The short version: read Investopedia. Watch some YouTube. Save your money.
The longer version:
> The information in the following chapters has cost me more than $50,000 in college education, and $20,000+ in seminar and coaching fees.
Or he could have gotten the same quality for the price of internet access.
> Think of debt as a chainsaw. When used correctly, a chainsaw can help you cut down trees in a tenth of the time it would take without a chainsaw. With an axe it may take you an hour to cut down a tree. With a chainsaw, you can do it in less than 10 minutes.
The gods of math have not been generous with this one. Welcome to the 100 minute hour.
> Flipping houses can produce a tremendous income for people who do it successfully.
I'm not ironic, I love the one page chapters. This is probably the best part of this book.
> But remarks like that point out the author is winging it. The same way, one can make a lot of money if you dog dirt successfully. Replace with just any verb. Clean toilets, do make-up, play video games.
So does the author get the business? Or he's just another moronic motivational speaker?
> Also, flipping and wholesaling do not provide many of the tremendous behind the scenes benefits that real investing does.
This is a short book, yet so much space is wasted to tell the reader what flipping houses is not. Usually that is the mark of the ignorant trying to be deep.
> I actually prefer wholesaling to flipping because wholesaling is like flipping, but takes out a lot of your risk.
So he hasn't defined any of the terms so far, but he already has preferences.
> The idea that a home is a great investment is sold to us by the big banks who need customers for loans.

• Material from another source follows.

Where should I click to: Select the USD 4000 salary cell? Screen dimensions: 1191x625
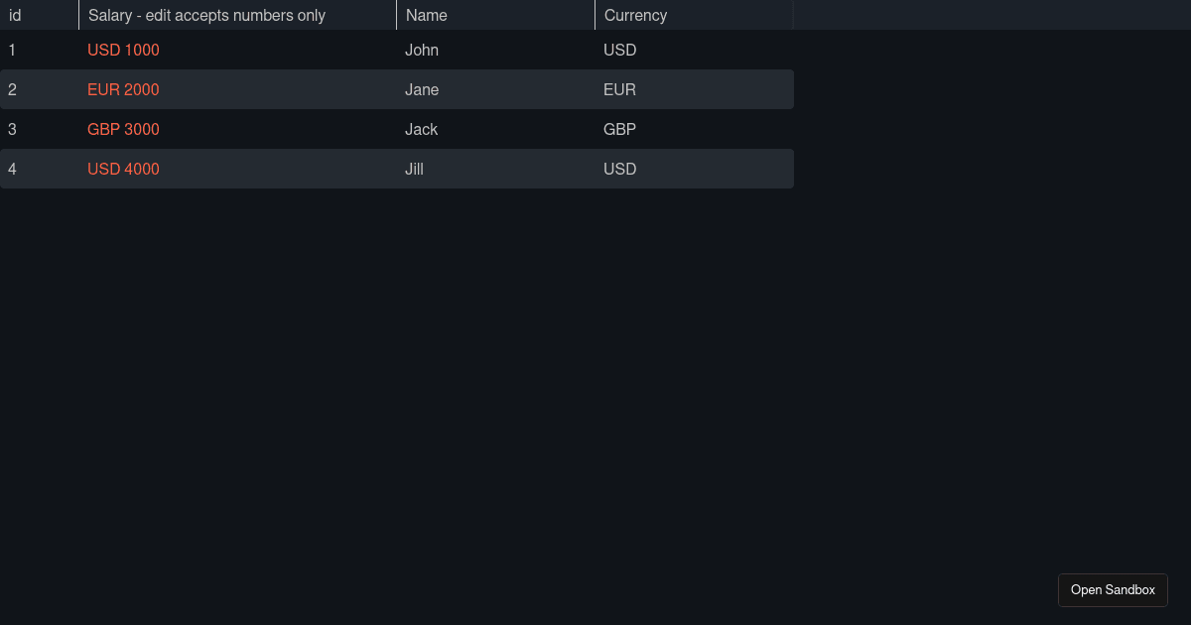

Yea. The guy is a moron, parroting the investment forums, well as much as he can grasp.
"Big banks". Because small banks are there for charity. Because the biggest owner of mortgages is a government entity. Because banks are in the business of real estate.

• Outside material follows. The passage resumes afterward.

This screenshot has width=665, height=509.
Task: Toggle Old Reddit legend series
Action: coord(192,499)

> To increase their profits, they need to make more loans.
Stupidity like this brought the housing bubble. Not more. Of better quality. So this guy can be a bank executive, but I guess he lacks the schooling. And he has no idea what's going on. Which is a positive signal: any ignorant can be a speaker. Or write a book.
> You do control real estate.
This reminds me of the various YouTube real estate gurus. He controls it in the sticks where momma raised him with the chickens and the pigs. Back where the gentlemen wear shoes you have more control over real estate, than with stocks, and that is about it. The State can tell you which plants you can cut, can fine you indefinitely for what you have on your lawn, it can even take your house for not trimming the said lawn.
> Real estate gives its owner the ability to control the value of his or her assets.
Right. Because the market buys at whatever value this brat says. You improve the house and than the bubble bursts and you are the best in the market with a loss of half a million. You control the value said he.
> This concept, leverage, allows us to buy more assets than we could buy on our own.
This is a crap ripoff Kyosaky.
> A wholesaler can sometimes be referred to as a bird dog.
Huh?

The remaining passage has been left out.